Geothermal and water-source thermal energy networks are prime examples of how we can leverage natural resources in a symbiotic way. These systems, operating on the principle of closed loops, become something more when they interact with interconnected buildings or thermal energy networks (TENs). They become part of a larger web governed by thermodynamics and transferred through exchange technologies. 

It’s an amazing example of how, by working with our understood principles of nature, we can achieve efficiency, sustainability and resource sharing by allowing our current grid the ability to quite literally take a load off.

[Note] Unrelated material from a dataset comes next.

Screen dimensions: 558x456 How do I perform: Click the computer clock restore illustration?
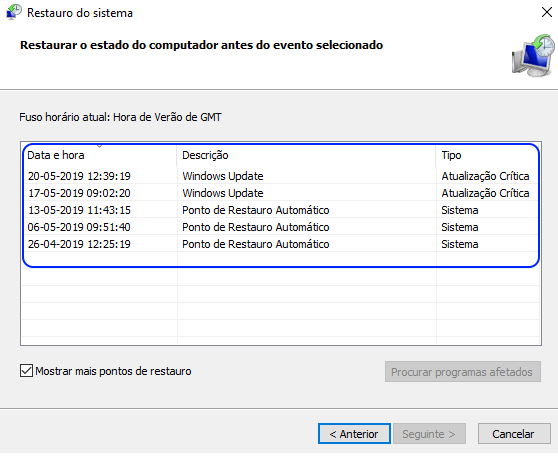[x=533, y=55]
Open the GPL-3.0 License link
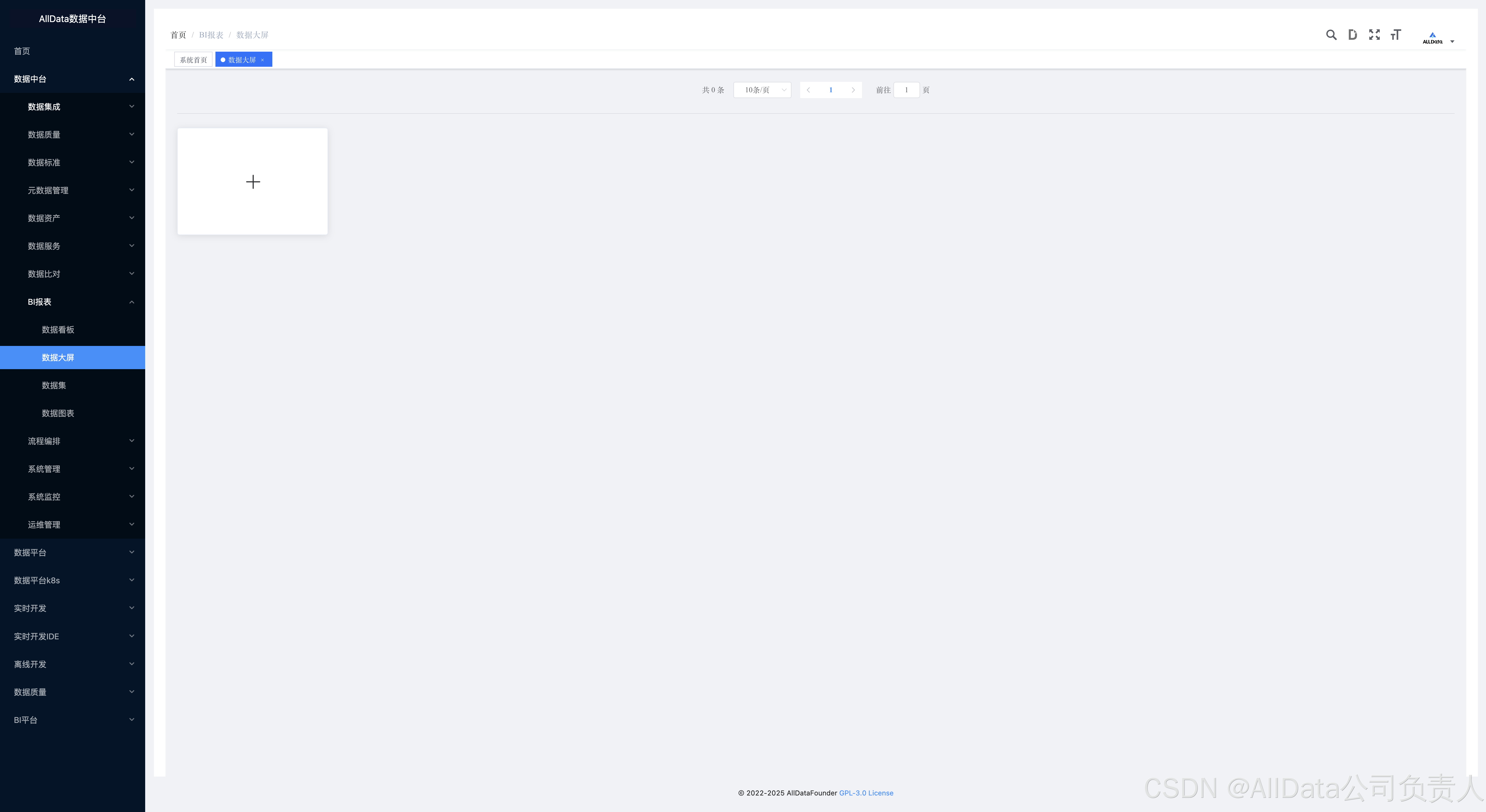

Imagine a world where buildings communicate with each other, not by data, but in warmth and coolness through piping networks. TENs make this possible. By connecting buildings in a network of shared energy, we can ensure that excess heat from one place can fulfill a need in another and act as a heat sink, similar to electronics. It’s an elegant solution to the problem of underused water and turning media such as sanitary waste or stormwater collection into an opportunity for energy sequestration. 

The Future Is Water: A New Campaign

At the heart of this revolution is the idea that “water is energy.” This call to recognize water as a tool of thermal energy transfer through piping networks is undeniable. Water’s unique properties and ability to store and transfer heat make it an ideal candidate for hydronic systems using thermal energy. 

By harnessing water’s energy utility in our building systems, we can significantly reduce the carbon footprint of cities and densely occupied areas. Examples of wasted energy opportunities are the capture and use of sewage wastewater, collected stormwater or even existing fire suppression systems to provide heat energy transfer or thermal storage. 

As we move toward this future, our buildings become part of the solution to climate change and provide building owners the opportunity to serve energy to surrounding communities. 

When cities or neighborhoods are erected, trees and ground cover (heat and carbon sinks) get removed. Shared energy networks that can sink heat back into a piping network rather than reject it into the atmosphere irresponsibly move us closer to our original design. 

As we stand on the brink of a new era in community design and environmental engineering, we put nature back as the leading role. These innovations provide a future where buildings are structures and assets in an energy exchange network through connecting new environmental neighborhoods and municipal buildings. It’s an idea of a place where sustainability is a goal, and real projects get started with measurable results, making energy more circular, sustainable and affordable. 

By embracing hydronic radiant systems, geothermal and TENs, we can create spaces that are more comfortable, efficient and in tune with the needs of our environment and our communities. 

The future is not only about the latest electronic technology but also about understanding and working with the fundamental principles of nature. With its unparalleled capacity to store and transfer energy, water can offer a viable solution to a sustainable and resilient world.